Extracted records
★ ★ ★ ★

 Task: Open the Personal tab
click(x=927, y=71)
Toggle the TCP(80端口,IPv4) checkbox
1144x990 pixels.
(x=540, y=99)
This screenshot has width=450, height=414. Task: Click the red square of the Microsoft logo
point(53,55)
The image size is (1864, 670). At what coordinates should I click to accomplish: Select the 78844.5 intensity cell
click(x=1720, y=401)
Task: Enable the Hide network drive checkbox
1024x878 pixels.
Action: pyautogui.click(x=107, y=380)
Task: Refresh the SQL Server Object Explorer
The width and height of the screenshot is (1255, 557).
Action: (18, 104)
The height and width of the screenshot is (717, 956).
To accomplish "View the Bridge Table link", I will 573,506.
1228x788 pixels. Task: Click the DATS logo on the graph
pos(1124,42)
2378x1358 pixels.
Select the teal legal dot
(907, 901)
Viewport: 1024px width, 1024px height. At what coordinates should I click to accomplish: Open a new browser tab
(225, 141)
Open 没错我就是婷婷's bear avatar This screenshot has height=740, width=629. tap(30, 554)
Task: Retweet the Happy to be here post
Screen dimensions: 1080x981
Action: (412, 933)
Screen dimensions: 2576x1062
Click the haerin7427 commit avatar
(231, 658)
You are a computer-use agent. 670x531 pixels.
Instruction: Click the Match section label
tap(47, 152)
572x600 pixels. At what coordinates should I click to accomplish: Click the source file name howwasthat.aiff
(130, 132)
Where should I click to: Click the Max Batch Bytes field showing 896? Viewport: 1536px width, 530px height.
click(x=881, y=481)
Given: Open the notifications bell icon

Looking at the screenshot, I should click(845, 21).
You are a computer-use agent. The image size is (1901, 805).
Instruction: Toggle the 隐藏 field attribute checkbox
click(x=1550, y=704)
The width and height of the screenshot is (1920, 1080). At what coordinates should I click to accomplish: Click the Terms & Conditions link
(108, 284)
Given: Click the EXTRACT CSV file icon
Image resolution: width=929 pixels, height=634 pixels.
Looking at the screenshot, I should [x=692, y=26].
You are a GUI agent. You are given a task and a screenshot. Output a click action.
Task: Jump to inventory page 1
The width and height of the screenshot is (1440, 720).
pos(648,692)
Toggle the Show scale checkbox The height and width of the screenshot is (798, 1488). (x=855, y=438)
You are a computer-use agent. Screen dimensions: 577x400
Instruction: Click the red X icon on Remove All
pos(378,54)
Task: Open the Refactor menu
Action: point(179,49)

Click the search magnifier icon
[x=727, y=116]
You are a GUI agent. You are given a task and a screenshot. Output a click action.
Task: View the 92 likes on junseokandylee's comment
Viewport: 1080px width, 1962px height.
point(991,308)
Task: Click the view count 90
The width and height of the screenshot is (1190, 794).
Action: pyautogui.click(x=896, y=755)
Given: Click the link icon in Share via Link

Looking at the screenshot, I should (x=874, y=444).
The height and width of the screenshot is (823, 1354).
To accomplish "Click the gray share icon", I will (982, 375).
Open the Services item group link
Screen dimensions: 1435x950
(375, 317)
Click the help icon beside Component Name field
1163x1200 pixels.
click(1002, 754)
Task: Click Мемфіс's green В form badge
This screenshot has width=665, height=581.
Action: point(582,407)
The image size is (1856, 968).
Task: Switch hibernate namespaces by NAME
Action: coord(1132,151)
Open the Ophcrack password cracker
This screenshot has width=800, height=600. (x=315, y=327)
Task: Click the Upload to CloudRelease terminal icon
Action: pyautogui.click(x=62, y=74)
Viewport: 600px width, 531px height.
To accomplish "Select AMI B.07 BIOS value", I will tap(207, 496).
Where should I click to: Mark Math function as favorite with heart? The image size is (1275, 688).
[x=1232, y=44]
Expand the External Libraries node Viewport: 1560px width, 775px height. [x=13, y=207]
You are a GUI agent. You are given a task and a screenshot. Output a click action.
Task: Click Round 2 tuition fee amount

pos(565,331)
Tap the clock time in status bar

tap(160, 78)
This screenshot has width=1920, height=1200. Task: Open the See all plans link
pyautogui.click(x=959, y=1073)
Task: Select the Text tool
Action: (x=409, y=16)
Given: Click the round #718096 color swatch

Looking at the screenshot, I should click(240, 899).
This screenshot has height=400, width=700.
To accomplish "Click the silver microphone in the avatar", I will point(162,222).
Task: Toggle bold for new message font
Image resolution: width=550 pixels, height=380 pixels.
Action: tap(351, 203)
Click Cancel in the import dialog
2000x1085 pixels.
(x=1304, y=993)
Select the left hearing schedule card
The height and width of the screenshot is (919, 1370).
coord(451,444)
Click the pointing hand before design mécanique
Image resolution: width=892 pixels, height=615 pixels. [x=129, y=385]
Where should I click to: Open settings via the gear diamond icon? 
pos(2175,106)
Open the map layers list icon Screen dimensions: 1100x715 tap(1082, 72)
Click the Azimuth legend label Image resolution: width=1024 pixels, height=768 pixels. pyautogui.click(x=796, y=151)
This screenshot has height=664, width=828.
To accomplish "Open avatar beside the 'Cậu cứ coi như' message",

★ ★ ★ ★

### Do this
Reproduce all of the material above, line for line and without any changes.

### The completed task
 Task: Open the Personal tab
click(x=927, y=71)
Toggle the TCP(80端口,IPv4) checkbox
1144x990 pixels.
(x=540, y=99)
This screenshot has width=450, height=414. Task: Click the red square of the Microsoft logo
point(53,55)
The image size is (1864, 670). At what coordinates should I click to accomplish: Select the 78844.5 intensity cell
click(x=1720, y=401)
Task: Enable the Hide network drive checkbox
1024x878 pixels.
Action: pyautogui.click(x=107, y=380)
Task: Refresh the SQL Server Object Explorer
The width and height of the screenshot is (1255, 557).
Action: (18, 104)
The height and width of the screenshot is (717, 956).
To accomplish "View the Bridge Table link", I will 573,506.
1228x788 pixels. Task: Click the DATS logo on the graph
pos(1124,42)
2378x1358 pixels.
Select the teal legal dot
(907, 901)
Viewport: 1024px width, 1024px height. At what coordinates should I click to accomplish: Open a new browser tab
(225, 141)
Open 没错我就是婷婷's bear avatar This screenshot has height=740, width=629. tap(30, 554)
Task: Retweet the Happy to be here post
Screen dimensions: 1080x981
Action: (412, 933)
Screen dimensions: 2576x1062
Click the haerin7427 commit avatar
(231, 658)
You are a computer-use agent. 670x531 pixels.
Instruction: Click the Match section label
tap(47, 152)
572x600 pixels. At what coordinates should I click to accomplish: Click the source file name howwasthat.aiff
(130, 132)
Where should I click to: Click the Max Batch Bytes field showing 896? Viewport: 1536px width, 530px height.
click(x=881, y=481)
Given: Open the notifications bell icon

Looking at the screenshot, I should click(845, 21).
You are a computer-use agent. The image size is (1901, 805).
Instruction: Toggle the 隐藏 field attribute checkbox
click(x=1550, y=704)
The width and height of the screenshot is (1920, 1080). At what coordinates should I click to accomplish: Click the Terms & Conditions link
(108, 284)
Given: Click the EXTRACT CSV file icon
Image resolution: width=929 pixels, height=634 pixels.
Looking at the screenshot, I should [x=692, y=26].
You are a GUI agent. You are given a task and a screenshot. Output a click action.
Task: Jump to inventory page 1
The width and height of the screenshot is (1440, 720).
pos(648,692)
Toggle the Show scale checkbox The height and width of the screenshot is (798, 1488). (x=855, y=438)
You are a computer-use agent. Screen dimensions: 577x400
Instruction: Click the red X icon on Remove All
pos(378,54)
Task: Open the Refactor menu
Action: point(179,49)

Click the search magnifier icon
[x=727, y=116]
You are a GUI agent. You are given a task and a screenshot. Output a click action.
Task: View the 92 likes on junseokandylee's comment
Viewport: 1080px width, 1962px height.
point(991,308)
Task: Click the view count 90
The width and height of the screenshot is (1190, 794).
Action: pyautogui.click(x=896, y=755)
Given: Click the link icon in Share via Link

Looking at the screenshot, I should (x=874, y=444).
The height and width of the screenshot is (823, 1354).
To accomplish "Click the gray share icon", I will (982, 375).
Open the Services item group link
Screen dimensions: 1435x950
(375, 317)
Click the help icon beside Component Name field
1163x1200 pixels.
click(1002, 754)
Task: Click Мемфіс's green В form badge
This screenshot has width=665, height=581.
Action: point(582,407)
The image size is (1856, 968).
Task: Switch hibernate namespaces by NAME
Action: coord(1132,151)
Open the Ophcrack password cracker
This screenshot has width=800, height=600. (x=315, y=327)
Task: Click the Upload to CloudRelease terminal icon
Action: pyautogui.click(x=62, y=74)
Viewport: 600px width, 531px height.
To accomplish "Select AMI B.07 BIOS value", I will tap(207, 496).
Where should I click to: Mark Math function as favorite with heart? The image size is (1275, 688).
[x=1232, y=44]
Expand the External Libraries node Viewport: 1560px width, 775px height. [x=13, y=207]
You are a GUI agent. You are given a task and a screenshot. Output a click action.
Task: Click Round 2 tuition fee amount

pos(565,331)
Tap the clock time in status bar

tap(160, 78)
This screenshot has width=1920, height=1200. Task: Open the See all plans link
pyautogui.click(x=959, y=1073)
Task: Select the Text tool
Action: (x=409, y=16)
Given: Click the round #718096 color swatch

Looking at the screenshot, I should click(240, 899).
This screenshot has height=400, width=700.
To accomplish "Click the silver microphone in the avatar", I will point(162,222).
Task: Toggle bold for new message font
Image resolution: width=550 pixels, height=380 pixels.
Action: tap(351, 203)
Click Cancel in the import dialog
2000x1085 pixels.
(x=1304, y=993)
Select the left hearing schedule card
The height and width of the screenshot is (919, 1370).
coord(451,444)
Click the pointing hand before design mécanique
Image resolution: width=892 pixels, height=615 pixels. [x=129, y=385]
Where should I click to: Open settings via the gear diamond icon? 
pos(2175,106)
Open the map layers list icon Screen dimensions: 1100x715 tap(1082, 72)
Click the Azimuth legend label Image resolution: width=1024 pixels, height=768 pixels. pyautogui.click(x=796, y=151)
This screenshot has height=664, width=828.
To accomplish "Open avatar beside the 'Cậu cứ coi như' message",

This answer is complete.